Perez subsequently lodged a charge with the NLRB, and a hearing was held before an administrative law judge who found in favor of Perez, which the 3-panel NLRB (2-1) upheld holding that the employer violated Sec. 8(a)(3) of the NLRA, along with Sec. 8(a)(1) after its employees selected a union as exclusive bargaining representative, by (1) threatening them with the loss of current benefits, job loss and discharge, and job loss due to lost business, and informing employees that bargaining would start from scratch; and (2) disparately applied a “no talk” rule.

In reaching this decision, the law judge considered the following factors instead of the four-factor test in Atlantic Steel Co., 245 NLRB 814 (1979)

(1) whether the record contained any evidence of the employer’s antiunion hostility; 
(2) whether the employer provoked the employee’s conduct; 
(3) whether the employee’s conduct was impulsive or deliberate; 
(4) the location of the Facebook post; 
(5) the subject matter of the post; 
(6) the nature of the post; 
(7) whether the employer considered language similar to that used by the employee to be offensive; 
(8) whether the employer maintained a specific rule prohibiting the language at issue; and 
(9) whether the discipline imposed upon the employee was typical of that imposed for similar violations or disproportionate to his offense. 

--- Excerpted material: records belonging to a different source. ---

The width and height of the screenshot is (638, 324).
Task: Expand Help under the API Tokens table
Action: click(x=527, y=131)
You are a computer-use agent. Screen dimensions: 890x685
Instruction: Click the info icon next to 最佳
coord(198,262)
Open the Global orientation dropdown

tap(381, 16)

Here, the ALJ found that none of these factors weighed in favor of finding that the employee’s comments were so egregious as to take them outside the protection of the Act.

Board's Decision

In affirming the ALJ's decision, the Board found that, "vulgar language is rife in the Respondent’s workplace, among managers and employees alike. For example, the Respondent’s executive chef, Phil DeMaiolo, cursed at employees daily, screaming profanities such as “motherfucker” and asking employees questions like “Are you guys fucking stupid?”  More vulgar and explicit examples were cited in the Opinion, which I will not cite here.

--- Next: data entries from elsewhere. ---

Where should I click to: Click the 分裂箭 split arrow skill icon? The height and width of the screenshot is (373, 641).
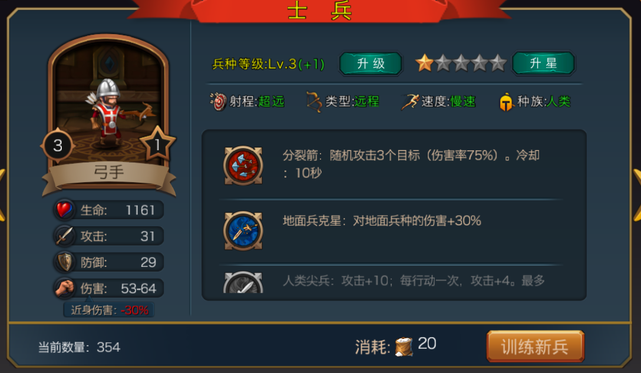(243, 166)
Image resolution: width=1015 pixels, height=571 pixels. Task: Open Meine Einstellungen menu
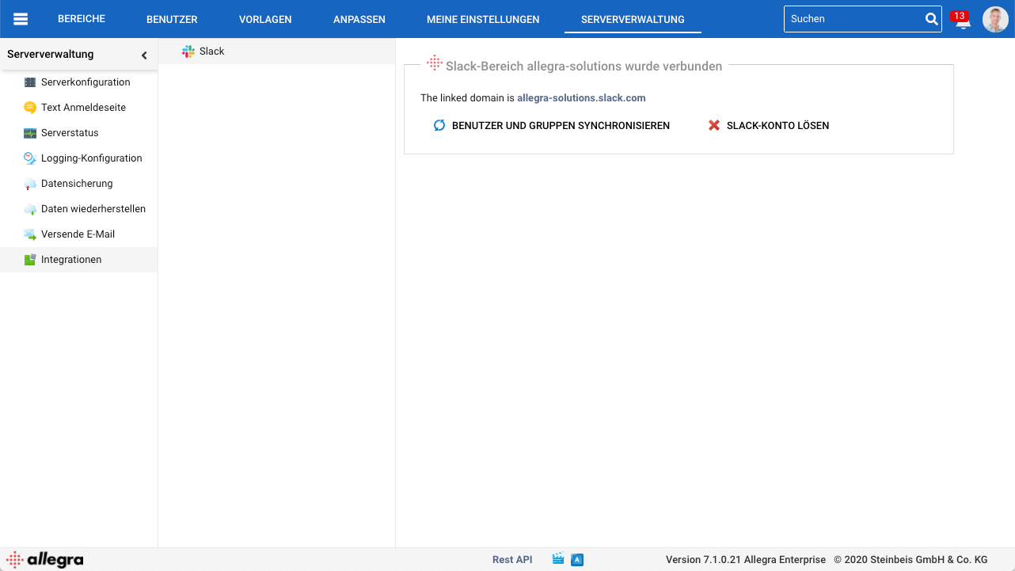point(483,20)
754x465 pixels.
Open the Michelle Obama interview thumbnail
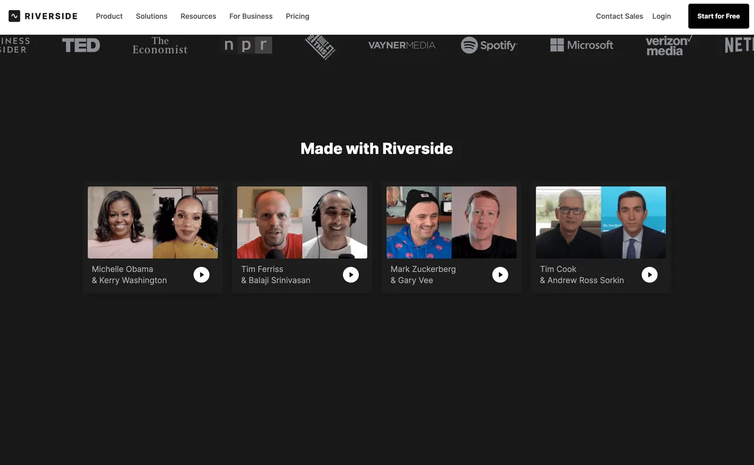tap(153, 223)
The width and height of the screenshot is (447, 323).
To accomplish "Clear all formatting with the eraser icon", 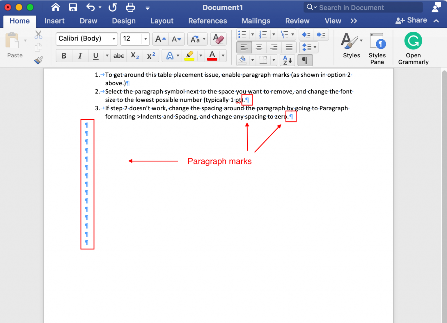I will tap(218, 39).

The Board also agreed with the ALJ that “Perez’ Facebook comments were part of a sequence of events involving the employees’ attempts to protest and ameliorate what they saw as rude and demeaning treatment on the part of Respondent’s managers, including McSweeney.” Toward that end, Perez’ Facebook posting protested such mistreatment and exhorted employees to “Vote YES for the UNION.”  The Board further agreed with the ALJ that Perez’s comments were not so egregious as to exceed the Act’s protection, however, they did make a point to write that they do not condone Perez's speech.

The case is (Pier Sixty, LLC, March 31, 2015).